Having seen a plethora of movies both in theaters and on video the last several months, I feel that I can say that The Drop may be one of the better films of 2014, with performances up and down the cast which are good, in a story that deserves to be seen and seen again. Roskam's American directing debut is a solid one, and his visual acumen is impressive for such a short resume.The Blu-ray:
The AVC encode that graces the 2.40:1 widescreen transfer of The Drop looks excellent on Blu-ray from Fox. Image detail is sharp as a tack throughout the film, where it is the hairs in Gandolfini's beard or textures of the bar counter or drop envelopes during Super Bowl Sunday. The bar lighting is vivid and not saturated for any noticeable moment. And in Bob's jacket or Marv's New York Jets warm-up jacket, colors are appropriately faded to show wear and tear. Flesh tones are natural and there was no DNR to speak of. All told, a superb transfer from Fox.The Sound:
The DTS HD-MA 5.1 surround track delivers the goods almost as much as the transfer does.
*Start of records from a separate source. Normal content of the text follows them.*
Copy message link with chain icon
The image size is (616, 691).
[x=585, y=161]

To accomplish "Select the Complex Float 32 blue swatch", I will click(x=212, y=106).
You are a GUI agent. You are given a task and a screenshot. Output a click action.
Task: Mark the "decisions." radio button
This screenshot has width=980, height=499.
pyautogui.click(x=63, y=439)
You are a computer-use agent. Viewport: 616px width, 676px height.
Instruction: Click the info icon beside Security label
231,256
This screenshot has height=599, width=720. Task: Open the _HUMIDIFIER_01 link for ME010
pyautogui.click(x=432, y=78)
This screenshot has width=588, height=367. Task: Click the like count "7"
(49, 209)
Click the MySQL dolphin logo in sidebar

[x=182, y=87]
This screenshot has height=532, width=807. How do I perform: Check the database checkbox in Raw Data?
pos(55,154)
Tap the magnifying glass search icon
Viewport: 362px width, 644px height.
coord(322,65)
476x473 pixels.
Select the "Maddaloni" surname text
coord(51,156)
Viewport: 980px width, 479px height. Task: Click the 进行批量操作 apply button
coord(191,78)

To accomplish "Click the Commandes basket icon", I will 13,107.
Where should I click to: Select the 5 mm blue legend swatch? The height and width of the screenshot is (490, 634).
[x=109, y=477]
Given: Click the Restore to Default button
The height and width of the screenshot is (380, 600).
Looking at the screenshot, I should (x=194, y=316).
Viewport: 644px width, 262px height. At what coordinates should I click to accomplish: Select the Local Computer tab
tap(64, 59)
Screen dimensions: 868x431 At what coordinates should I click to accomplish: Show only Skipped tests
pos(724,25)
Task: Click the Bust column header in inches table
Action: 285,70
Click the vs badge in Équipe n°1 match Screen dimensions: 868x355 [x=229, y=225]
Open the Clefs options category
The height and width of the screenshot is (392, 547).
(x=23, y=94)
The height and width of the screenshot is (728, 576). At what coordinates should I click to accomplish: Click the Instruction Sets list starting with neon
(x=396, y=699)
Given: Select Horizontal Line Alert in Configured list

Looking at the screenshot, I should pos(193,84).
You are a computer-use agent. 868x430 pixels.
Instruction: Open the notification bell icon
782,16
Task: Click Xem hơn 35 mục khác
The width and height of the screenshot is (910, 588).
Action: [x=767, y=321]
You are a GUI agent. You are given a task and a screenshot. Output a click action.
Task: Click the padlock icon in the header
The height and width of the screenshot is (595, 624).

Dialogue is consistent through the listening experience, and directional effects, which a tad sparse, are effective when present, and the immersion is also effective when present, such as the Super Bowl party at the bar. Channel panning is non-existent but the subwoofer does get the chance to fire off on sharp sounds like a gun going off or in the low rumble of a car engine, picking up the slack when called upon. One gets the sense when watching the film that there is a technical beast here when given the chance, but it is held in effective control during viewing and listening.Extras:
Roskam and Lehane team up for a commentary that is not bad. The main thing I got from the tone of the track is that there are two guys, both of whom have a fondness for the story and the characters, and they talk about the film well. The visual intent of the film is summed up nicely by Roskam, who wondered ‘how would Frank Capra do Taxi Driver?' as inspiration, and Lehane brings up Carlito's Way in an unrelated moment. They discuss omissions from the book and deleted scenes from the film, and have the requisite raving of scenes or moments, including one where the dog snored his way through a key third act scene, the audio of which is shamefully not included as an extra. It is a really nice track. Next up are four deleted scenes (6:22) which include optional commentary and are nice scenes. Five featurettes follow, starting with "Keeping It Real" (3:54), which looks at how the story turned into the film, and thoughts on it. "Making of The Drop" (3:45) is self-explanatory, while "Making Brooklyn Your Own" (4:00) looks at bringing the Boston-centric story to New York and the cast's thoughts on same. "Rocco the Dog" (2:21) looks at the meaning of and impact to the movie with the puppy, while "Character Profile: James Gandolfini" (2:11) is a near-remembrance of the actor. A stills gallery and trailer (2:23) complete things, along with an Ultraviolet code.Final Thoughts:
The Drop is an impressive character drama set against an authentic feeling New York backdrop, featuring an impressive ensemble turning in equally impressive work. It is fascinating to watch the characters evolve as they do in this story. Technically, Fox has delivered adeptly with the transfer and lossless track. From an extras perspective the commentary itself is just as good, and worth experiencing after the film. Carve the time out to savor this one.